И тут же следовала масса политических вопросов: придут ли «фашисты» к власти, и как ведут себя социал-демократы, и что представляет собой Тельман. И наконец: «Караул! Что все это означает и откуда все это взялось?» Зина осознавала, что у нее случались галлюцинации, она их запоминала и довольно подробно анализировала прямо в письме [243].
Зинаиду очень расстраивали встречи с братом Львом. Он относился к сестре по-родственному, терпеливо и сдержанно-тепло, стремился по возможности облегчить ей условия существования, но занят он был до крайности, что отмечала сама Зинаида: «Лева много работает. Три ночи вовсе не ложился». Но тут же она давала выход своему чувству раздражения (видимо, взаимное чувство раздражения развивалось и у Льва, так как Зина не понимала, что она «крадет» у него драгоценное время). Она писала отцу, что лучше ей Леву не видеть, что они очень разные люди, что после каждой их встречи у нее припадок нервного расстройства; и тут же высказывала ни на чем не основанное предположение, перенося на брата собственный опыт самоанализа, что у него какое-то нервное заболевание [244].
Во второй половине декабря 1931 г. Зине стало лучше. Она осознала, что перенесла тяжелую душевную болезнь, из которой «благополучно вылезла». «Но выбраться из этих дебрей было нелегко, — писала она, — и сейчас я чувствую себя неск|олько] побитой. Трудней всего было найти достойную формулу перехода к очередным делам». Она просила отца проявить снисхождение к ее болезни, помочь ей встать на ноги. Она опять писала о своем намерении возвратиться в СССР [245].

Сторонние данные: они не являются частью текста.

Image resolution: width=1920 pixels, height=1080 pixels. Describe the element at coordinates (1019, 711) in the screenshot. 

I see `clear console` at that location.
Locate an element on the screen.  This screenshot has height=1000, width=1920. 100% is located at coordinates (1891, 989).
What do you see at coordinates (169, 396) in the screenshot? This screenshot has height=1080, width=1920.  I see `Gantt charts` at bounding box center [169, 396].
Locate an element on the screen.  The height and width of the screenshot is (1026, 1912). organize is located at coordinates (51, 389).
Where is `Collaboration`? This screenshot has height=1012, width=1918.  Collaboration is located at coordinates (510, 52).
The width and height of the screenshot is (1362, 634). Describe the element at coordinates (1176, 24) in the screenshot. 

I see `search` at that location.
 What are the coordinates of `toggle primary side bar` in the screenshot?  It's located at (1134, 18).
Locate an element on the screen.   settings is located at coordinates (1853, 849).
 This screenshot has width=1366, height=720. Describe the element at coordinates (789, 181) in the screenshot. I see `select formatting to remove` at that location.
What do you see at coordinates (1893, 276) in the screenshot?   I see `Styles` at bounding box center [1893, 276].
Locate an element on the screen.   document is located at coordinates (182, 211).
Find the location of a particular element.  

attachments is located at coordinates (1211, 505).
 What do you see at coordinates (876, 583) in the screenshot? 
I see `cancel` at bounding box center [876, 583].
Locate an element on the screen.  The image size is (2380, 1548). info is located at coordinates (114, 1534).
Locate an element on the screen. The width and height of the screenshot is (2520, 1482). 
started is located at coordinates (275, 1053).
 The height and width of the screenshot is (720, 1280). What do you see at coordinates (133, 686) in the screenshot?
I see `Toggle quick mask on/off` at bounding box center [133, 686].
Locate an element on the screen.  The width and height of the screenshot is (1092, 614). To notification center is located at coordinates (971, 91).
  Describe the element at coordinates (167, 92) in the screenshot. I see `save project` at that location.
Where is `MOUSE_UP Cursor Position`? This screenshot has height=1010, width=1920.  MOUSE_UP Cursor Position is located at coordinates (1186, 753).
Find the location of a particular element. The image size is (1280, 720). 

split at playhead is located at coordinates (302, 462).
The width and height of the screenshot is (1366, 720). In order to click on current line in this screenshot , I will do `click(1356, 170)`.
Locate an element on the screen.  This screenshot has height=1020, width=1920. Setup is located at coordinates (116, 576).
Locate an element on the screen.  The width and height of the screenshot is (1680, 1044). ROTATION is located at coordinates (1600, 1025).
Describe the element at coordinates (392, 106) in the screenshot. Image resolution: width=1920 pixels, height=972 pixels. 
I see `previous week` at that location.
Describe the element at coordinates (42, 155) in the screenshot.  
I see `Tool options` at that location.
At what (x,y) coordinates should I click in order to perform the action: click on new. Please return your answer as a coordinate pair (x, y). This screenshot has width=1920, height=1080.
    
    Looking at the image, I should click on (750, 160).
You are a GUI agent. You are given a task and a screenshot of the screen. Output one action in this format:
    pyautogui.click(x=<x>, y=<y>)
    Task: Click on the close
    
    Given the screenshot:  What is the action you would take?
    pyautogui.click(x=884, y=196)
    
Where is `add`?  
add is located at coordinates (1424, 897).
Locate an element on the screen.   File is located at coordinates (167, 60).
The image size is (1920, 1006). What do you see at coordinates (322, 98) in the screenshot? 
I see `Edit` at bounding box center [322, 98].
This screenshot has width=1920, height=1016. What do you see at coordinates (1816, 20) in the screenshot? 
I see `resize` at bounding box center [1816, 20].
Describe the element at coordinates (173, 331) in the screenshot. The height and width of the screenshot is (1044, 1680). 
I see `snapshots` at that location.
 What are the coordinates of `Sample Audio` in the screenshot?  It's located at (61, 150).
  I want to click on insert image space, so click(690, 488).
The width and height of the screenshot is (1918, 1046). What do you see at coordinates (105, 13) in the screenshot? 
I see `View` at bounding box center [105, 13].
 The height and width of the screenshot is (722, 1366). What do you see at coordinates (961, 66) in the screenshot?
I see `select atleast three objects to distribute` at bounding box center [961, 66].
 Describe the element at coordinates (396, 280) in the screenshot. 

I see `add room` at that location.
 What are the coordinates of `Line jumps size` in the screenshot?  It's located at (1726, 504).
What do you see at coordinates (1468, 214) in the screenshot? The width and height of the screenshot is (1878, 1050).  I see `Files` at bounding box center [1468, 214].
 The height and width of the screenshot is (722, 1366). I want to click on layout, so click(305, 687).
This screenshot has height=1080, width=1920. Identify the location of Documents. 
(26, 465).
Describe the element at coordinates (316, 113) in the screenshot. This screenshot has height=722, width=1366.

После февраля 1932 г., в связи с лишением гражданства и под впечатлением катастрофического развития событий в Германии, состояние Зинаиды вновь резко ухудшилось. Она пыталась выполнять указания отца по сбору материала из германских газет и других источников, но из писем чувствуется, что эти задания ей давали, чтобы «отвязаться», в качестве своего рода «трудотерапии». Да она и сама это отлично понимала. «Как ясно для меня из полученного мною письма, — сообщала она в ответе от 26 июля 1932 г., — список глав книги [Бернарда] Шоу, посланный мною, не нужен. Ну и ладно». В другой раз Зина забыла, какие материалы она уже послала отцу, и боялась, что будет делать повторные записи, почему просила прислать ей перечень полученных материалов. «Опять проклятая рассеянность!» — писала она, но страстно желала быть максимально полезной и считала, что выполняет исключительно ответственную работу. «Какие это сладкие слова: «Много дела!» Самые сладкие на свете», — с гордостью писала она отцу 22 октября, информируя об отправке ему очередной крупной партии выписок. Но отношения с отцом и братом оставались крайне неровными и чреватыми неприятностями. 1 февраля 1932 г. она обращалась к отцу с покаянием по поводу «чудовищных писем», которые писала в состоянии «помраченного рассудка», причем видно было, что это — реакция на письмо Льва Давидовича сыну, в котором высказывалось явное раздражение поступками Зины [246].